O come l’incredibile viaggio in giornata a Qom, la città sacra dell’Iran a poche ore di macchina dalla capitale Teheran, dove Naipaul va incontrare “Il punitore”: l’ayatollah Khalkhalli, giudice-boia della rivoluzione del 1979 che aveva condannato e fatto gettare in fosse comuni centinaia di oppositori politici. Uno dei bracci destri più fedeli a Khomeni, che ormai la rivoluzione stessa, nel 1995, aveva messo da parte da molto tempo come esponente delle vecchia cricca ma che ancora aveva molta influenza negli ambienti teologici.
Ho riflettuto che le ideologie sono solo una minima parte del nostro intelletto in grado di aiutarci nella vita. La fonte principale risiede nel modo di pensare che ci viene trasmesso dalla nostra cultura e nel comportamento spontaneo di persone come mia madre. La rivoluzione per cui mi sono prodigato non teneva conto né di me come intellettuale, né di mia madre come persona.
Paydar (uno dei personaggi del capitolo sulla Rivoluzione iraniana.)
O ancora il capitolo sulla guerriglia del Belucistan, la più grande provincia del Pakistan: desertica, quasi disabitata, dove la popolazione, scarsa ed arretrata, era in buona parte nomade e lo studente marxista Shahbaz, che ne abbraccia la causa indipendentista, va a combattere con loro per dieci lunghi anni tra le montagne e paesaggi lunari.

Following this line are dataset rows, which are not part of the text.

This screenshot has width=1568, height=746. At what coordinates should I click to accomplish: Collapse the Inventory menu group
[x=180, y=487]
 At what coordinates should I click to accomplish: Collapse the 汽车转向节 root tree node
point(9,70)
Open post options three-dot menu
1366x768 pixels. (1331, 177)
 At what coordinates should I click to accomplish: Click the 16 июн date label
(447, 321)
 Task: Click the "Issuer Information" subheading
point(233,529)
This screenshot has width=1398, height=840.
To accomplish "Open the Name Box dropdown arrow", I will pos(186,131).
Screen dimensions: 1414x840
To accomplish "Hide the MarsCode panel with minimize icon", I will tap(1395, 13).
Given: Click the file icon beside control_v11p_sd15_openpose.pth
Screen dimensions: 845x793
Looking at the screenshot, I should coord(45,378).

Una passione: il mondo. Una missione: la verità
È una lettura per appassionati del mondo e delle sue più infinitesime sfumature. E’ una lettura sull’Islam e sulle sue influenze su popolazioni così diverse da quelle dove la religione del Profeta nasce e si sviluppa. L’autore pone l’accento sul fatto chenon viene ammesso il passato pre-islamico di questi popoli. Affermazioni forti ma comunque sorrette da analisi concrete e profonde. Si potrà essere in disaccordo, e questo è il bello di un confronto intellettuale, ma solo dopo averne letto il testo e studiato a fondo le tematiche. Emettere giudizi a priori su un’opera senza conoscerla è sempre azzardato e non rispettoso nei confronti dell’approfondito lavoro altrui.